Publishing and Editorial
Editors and publishers remove placeholder pages, draft notes, and editorial comment pages from manuscripts before sending to production. The final production file should contain only the approved content pages ready for layout and printing.
Training and Onboarding
HR departments customize training manuals and employee handbooks by removing sections that are not relevant to specific roles, departments, or office locations. This creates targeted onboarding materials without maintaining multiple complete versions of the same document.
Tips and Best Practices
- Preview Carefully: Always verify your page selection before deleting. Once you download the modified file, the original upload is not recoverable from our servers. Take an extra moment to scroll through the thumbnails and confirm each marked page is truly one you want to remove.
- Keep a Backup: Save a copy of the original PDF before deleting pages in case you need to recover removed content later. Store the original alongside the modified version, especially for important documents where you might need to reference deleted content in the future.
- Use Extract Pages for the Inverse: If you want to keep only a few pages from a large document, our Extract Pages tool may be more efficient than deleting many pages. Instead of marking 95 pages for deletion, select the 5 pages you want to keep and extract them into a new document.
- Combine with Other Tools: After deleting pages, use the Add Page Numbers tool to create continuous numbering in the cleaned document. Deleted pages leave gaps in the original numbering sequence, so re-numbering ensures your document has clean, sequential page numbers.

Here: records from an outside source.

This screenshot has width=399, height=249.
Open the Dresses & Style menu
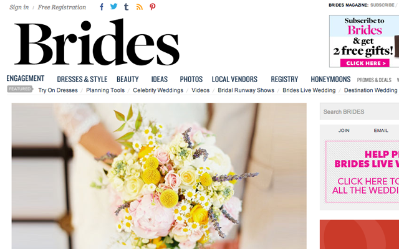[x=82, y=79]
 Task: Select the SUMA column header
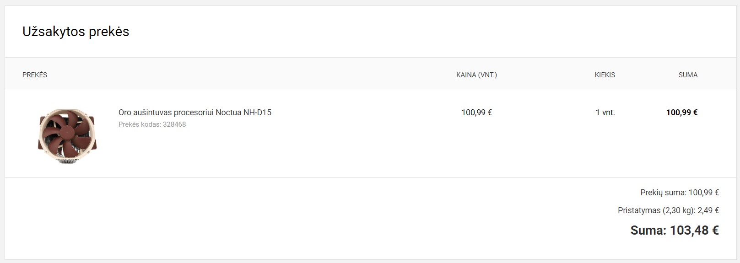(x=688, y=75)
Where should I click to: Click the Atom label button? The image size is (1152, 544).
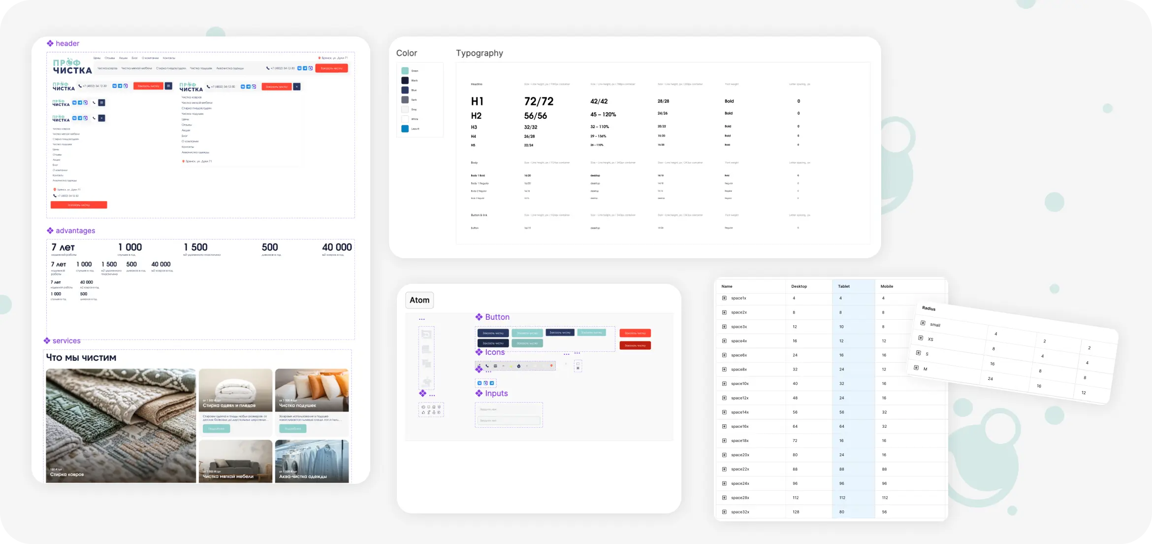point(419,300)
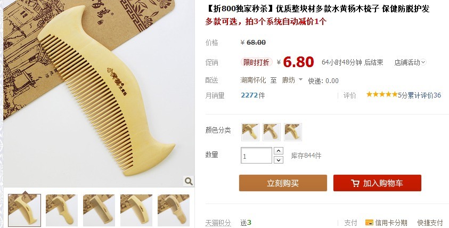Expand the 店铺活动 dropdown
The image size is (449, 228).
pos(410,62)
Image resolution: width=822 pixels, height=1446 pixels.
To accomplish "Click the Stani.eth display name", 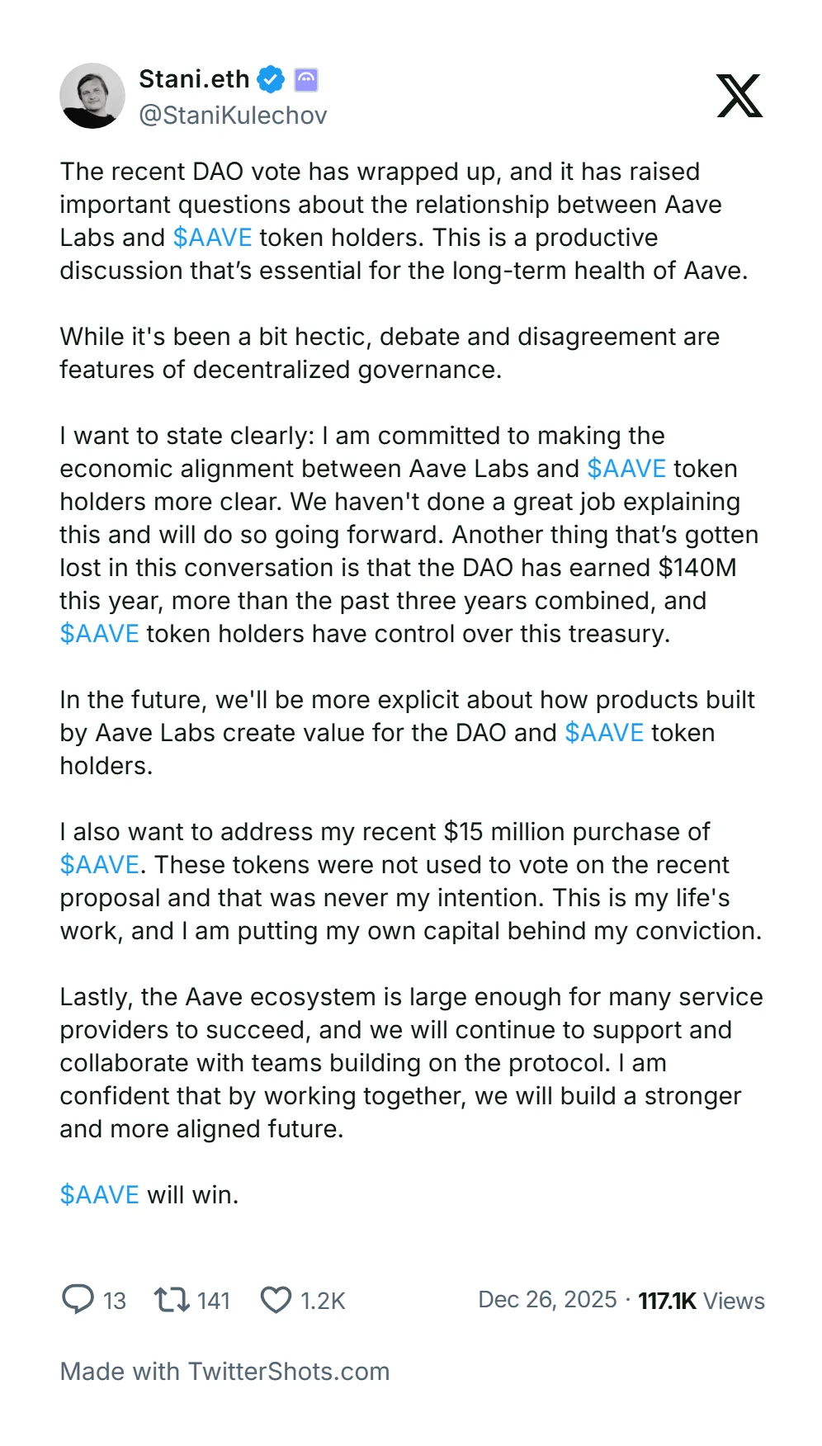I will (194, 79).
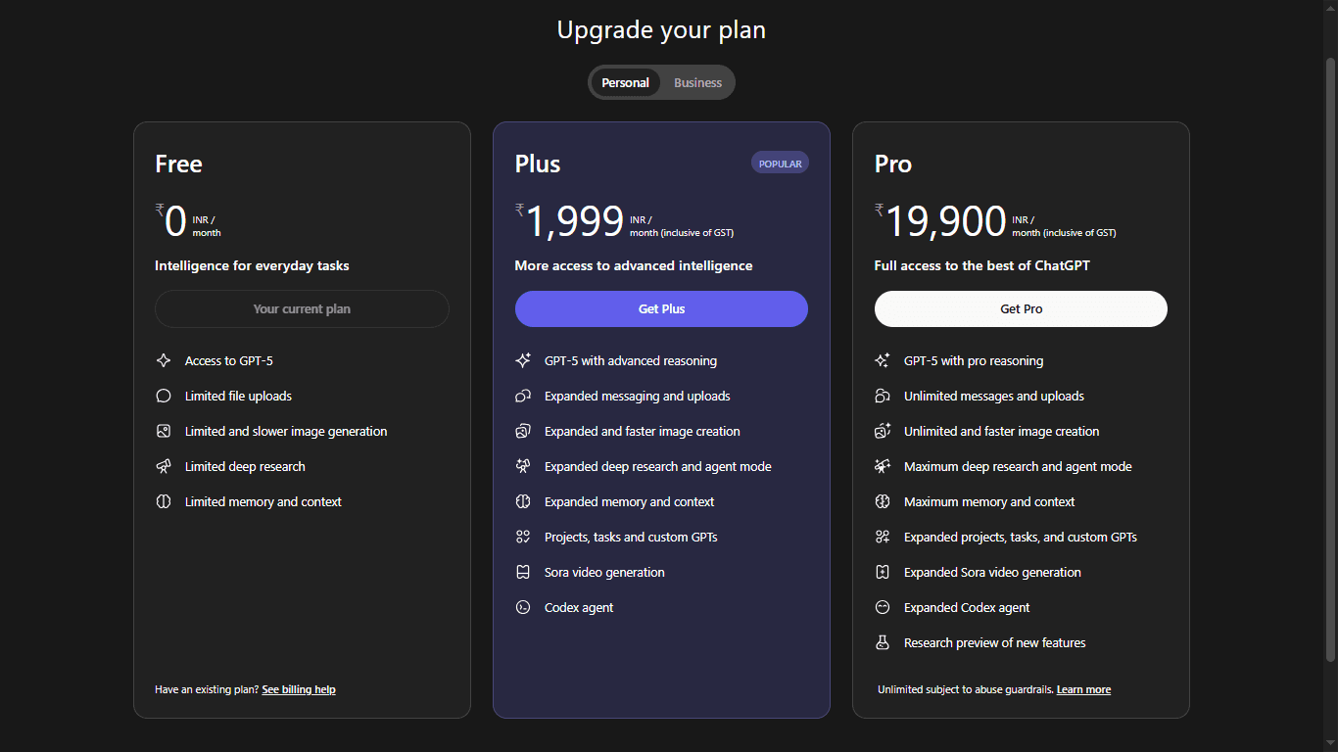Click the icon beside Limited and slower image generation
Screen dimensions: 1338x752
(x=164, y=431)
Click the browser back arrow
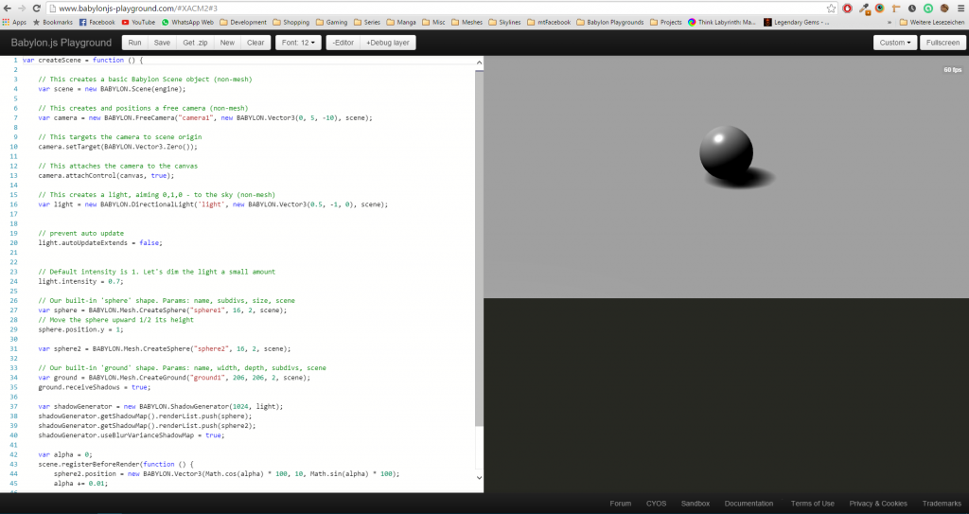Viewport: 969px width, 514px height. [7, 8]
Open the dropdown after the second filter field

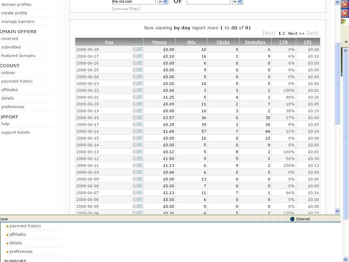coord(240,2)
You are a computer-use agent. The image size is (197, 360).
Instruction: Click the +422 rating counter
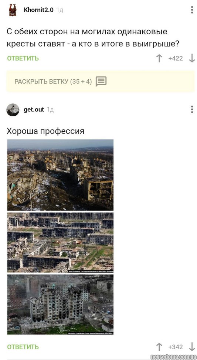176,58
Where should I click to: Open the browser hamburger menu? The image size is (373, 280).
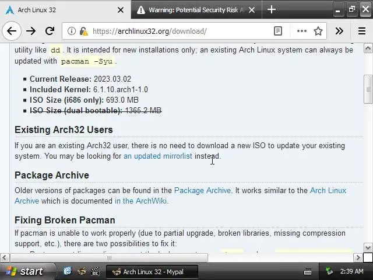pyautogui.click(x=361, y=32)
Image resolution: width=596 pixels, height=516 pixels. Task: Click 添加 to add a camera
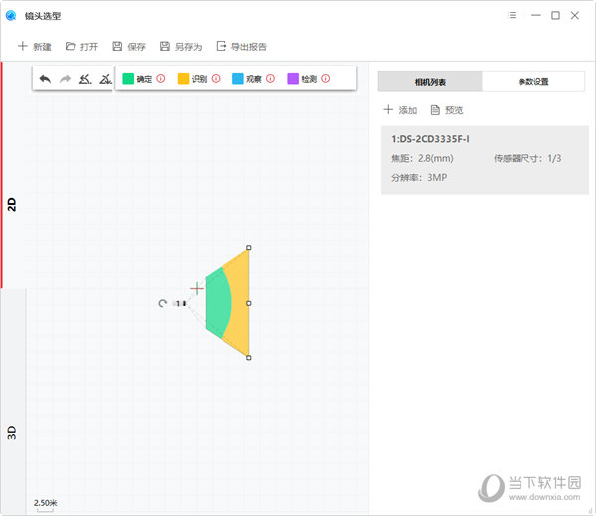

- Check Remaining Links: If deleted pages were targets of internal links, bookmarks, or cross-references, those links will become non-functional in the output document. Review the cleaned PDF for broken internal references and update or remove them as needed.
- Use Page Ranges for Efficiency: When deleting many consecutive pages (such as an entire chapter or appendix), use range notation (e.g., "15-30") in the page number input field rather than clicking each thumbnail individually. This is significantly faster for bulk page removal operations.